I hated them. Every one of the hypocrites who stood before me, acting like there was something inherently evil about me that justified the animalistic treatment they now meted against me. It was rather ironic because each of their very actions – most especially the ways they cried out for the blood of a man whilst dousing me with melted wax – were clear signs that they were, in fact, the only lunatics in the room.
I’d never really been a religious or spiritual person, not because I didn’t believe in God or anything but because the people who were supposed to be safeguards of religion were the ones who’d dealt me the most pain I’d ever experienced in my life. Every time my mother hit me, every time I was bullied to the point of considering taking my own life, every time these so-called pastors and prophets poked and prodded me in excruciating ways, I begged God for it all to stop.
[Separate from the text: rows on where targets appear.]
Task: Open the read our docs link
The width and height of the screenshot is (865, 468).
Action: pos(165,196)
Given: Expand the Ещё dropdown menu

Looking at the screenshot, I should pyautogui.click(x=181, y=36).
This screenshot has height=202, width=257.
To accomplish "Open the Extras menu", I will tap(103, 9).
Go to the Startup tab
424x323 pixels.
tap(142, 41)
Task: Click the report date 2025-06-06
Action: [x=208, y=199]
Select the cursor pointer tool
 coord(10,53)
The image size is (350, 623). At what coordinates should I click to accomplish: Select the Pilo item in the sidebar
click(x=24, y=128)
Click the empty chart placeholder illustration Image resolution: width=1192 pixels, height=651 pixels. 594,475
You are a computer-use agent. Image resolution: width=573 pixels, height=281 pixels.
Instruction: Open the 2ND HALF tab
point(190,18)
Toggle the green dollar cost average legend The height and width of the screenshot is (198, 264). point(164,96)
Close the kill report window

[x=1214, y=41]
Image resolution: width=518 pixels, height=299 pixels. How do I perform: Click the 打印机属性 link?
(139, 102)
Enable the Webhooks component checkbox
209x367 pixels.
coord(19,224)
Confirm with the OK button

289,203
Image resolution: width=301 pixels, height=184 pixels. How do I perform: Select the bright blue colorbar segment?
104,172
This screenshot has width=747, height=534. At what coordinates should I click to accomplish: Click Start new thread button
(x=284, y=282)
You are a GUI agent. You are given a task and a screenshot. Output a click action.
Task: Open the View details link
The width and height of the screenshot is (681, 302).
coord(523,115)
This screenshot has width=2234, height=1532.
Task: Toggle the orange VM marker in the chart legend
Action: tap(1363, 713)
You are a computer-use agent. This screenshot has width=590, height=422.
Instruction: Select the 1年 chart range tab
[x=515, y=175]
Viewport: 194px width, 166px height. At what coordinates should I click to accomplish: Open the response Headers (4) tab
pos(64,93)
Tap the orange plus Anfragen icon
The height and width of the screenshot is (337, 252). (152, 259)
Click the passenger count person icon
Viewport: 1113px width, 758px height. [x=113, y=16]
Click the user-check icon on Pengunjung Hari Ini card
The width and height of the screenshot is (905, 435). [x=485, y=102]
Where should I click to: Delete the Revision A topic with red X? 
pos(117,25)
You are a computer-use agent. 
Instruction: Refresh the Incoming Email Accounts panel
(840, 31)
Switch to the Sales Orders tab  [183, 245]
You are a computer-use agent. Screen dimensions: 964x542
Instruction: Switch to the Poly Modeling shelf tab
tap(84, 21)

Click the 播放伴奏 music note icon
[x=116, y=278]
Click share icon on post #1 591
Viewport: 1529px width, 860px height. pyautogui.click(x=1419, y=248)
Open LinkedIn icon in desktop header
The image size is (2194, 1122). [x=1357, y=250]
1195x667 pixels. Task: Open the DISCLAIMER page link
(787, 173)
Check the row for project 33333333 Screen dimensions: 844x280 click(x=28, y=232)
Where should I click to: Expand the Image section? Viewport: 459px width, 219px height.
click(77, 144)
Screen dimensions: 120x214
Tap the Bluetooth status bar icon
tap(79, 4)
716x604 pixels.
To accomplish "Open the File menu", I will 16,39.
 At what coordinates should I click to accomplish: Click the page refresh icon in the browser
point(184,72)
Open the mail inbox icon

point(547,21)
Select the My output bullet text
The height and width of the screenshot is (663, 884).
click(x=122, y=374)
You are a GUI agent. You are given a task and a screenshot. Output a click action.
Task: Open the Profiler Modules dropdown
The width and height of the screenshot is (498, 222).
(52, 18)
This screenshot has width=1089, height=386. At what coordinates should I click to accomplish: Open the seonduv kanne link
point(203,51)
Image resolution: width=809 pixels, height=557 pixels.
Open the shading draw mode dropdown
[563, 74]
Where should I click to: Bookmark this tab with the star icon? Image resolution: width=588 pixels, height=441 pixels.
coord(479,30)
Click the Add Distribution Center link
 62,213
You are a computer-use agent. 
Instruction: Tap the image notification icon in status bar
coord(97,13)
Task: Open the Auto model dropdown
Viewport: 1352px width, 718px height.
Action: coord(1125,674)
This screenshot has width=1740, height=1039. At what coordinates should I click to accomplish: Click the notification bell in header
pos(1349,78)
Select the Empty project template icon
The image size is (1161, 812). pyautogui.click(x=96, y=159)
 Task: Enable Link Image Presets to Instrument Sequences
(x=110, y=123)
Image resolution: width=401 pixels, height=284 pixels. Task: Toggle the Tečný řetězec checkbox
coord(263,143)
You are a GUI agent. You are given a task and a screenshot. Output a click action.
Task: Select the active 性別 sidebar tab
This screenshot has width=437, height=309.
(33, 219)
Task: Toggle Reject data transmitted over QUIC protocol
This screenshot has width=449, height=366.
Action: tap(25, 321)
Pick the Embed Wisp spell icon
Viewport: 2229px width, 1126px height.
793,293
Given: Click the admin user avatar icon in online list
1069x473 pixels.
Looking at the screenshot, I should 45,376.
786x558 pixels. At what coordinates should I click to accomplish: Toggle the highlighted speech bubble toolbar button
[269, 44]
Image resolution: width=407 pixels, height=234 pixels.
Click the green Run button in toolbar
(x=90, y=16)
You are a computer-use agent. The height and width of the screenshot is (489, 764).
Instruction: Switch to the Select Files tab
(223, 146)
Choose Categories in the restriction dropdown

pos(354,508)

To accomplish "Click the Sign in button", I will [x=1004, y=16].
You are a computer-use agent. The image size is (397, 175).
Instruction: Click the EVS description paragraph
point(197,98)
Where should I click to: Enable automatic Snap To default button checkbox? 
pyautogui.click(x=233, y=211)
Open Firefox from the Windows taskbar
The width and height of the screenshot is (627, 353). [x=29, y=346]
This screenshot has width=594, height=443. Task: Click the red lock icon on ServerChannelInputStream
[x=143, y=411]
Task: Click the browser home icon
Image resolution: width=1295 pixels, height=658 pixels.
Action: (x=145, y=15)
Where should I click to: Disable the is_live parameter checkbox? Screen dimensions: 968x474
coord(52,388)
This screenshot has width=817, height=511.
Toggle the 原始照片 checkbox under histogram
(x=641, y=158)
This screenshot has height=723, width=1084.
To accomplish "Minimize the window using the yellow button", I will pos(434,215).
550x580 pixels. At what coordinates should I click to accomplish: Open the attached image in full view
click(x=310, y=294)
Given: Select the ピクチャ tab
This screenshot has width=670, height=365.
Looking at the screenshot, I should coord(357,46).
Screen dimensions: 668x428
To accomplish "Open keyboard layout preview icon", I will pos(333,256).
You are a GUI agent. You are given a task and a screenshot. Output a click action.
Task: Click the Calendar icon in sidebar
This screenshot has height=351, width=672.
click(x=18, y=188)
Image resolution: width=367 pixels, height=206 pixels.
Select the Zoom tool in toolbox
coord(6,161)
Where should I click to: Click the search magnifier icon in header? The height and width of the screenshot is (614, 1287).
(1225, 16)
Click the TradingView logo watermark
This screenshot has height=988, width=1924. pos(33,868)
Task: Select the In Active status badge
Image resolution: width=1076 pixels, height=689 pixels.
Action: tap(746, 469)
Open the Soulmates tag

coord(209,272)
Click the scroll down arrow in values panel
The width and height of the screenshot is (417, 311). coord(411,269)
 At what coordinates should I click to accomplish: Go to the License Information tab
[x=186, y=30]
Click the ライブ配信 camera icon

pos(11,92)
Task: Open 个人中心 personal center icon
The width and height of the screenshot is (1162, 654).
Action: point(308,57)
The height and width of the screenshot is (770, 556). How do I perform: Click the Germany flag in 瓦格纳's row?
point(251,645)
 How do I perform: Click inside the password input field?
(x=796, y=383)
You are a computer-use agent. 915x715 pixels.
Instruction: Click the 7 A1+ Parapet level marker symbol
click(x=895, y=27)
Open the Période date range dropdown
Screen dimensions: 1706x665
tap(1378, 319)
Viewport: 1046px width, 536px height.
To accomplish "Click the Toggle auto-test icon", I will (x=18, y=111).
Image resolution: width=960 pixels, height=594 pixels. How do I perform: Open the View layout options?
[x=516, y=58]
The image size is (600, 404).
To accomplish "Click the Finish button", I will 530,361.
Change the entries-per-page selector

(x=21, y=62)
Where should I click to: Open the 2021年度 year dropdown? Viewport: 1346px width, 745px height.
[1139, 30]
At the very least, I’d cried out for temporary reprieve from the pains directly caused by these custodians of the faith and every time, instead of a response, they only caused me more harm, weakening my mind to the point that I could only ever associate their religion with antagonistic two-facedness.

My eyes pan to the far corner of the room, until they land on a man, who looks to be about my age and out of place in the room, yet still as though he belonged there. He stands quietly in the corner, face turned away as the wax burns the back of my head. His eyes were impassive, unable to identify the vileness in the actions doled out at this very moment. I’d never seen him before and I couldn’t help but wonder if my mind had conjured him. My mind did that a lot; creating faces and people who looked real enough for me to believe it’s truth until the point someone told me it was an illusion. That didn’t apply to Yèyéẹwa though, she was as real as the breath in my lungs – I felt it in the depth of my core. She IS real.

“Help me…” I mouth to the man who has now moved closer to me. “Please…” my voice comes out in a whisper, as broken as I feel.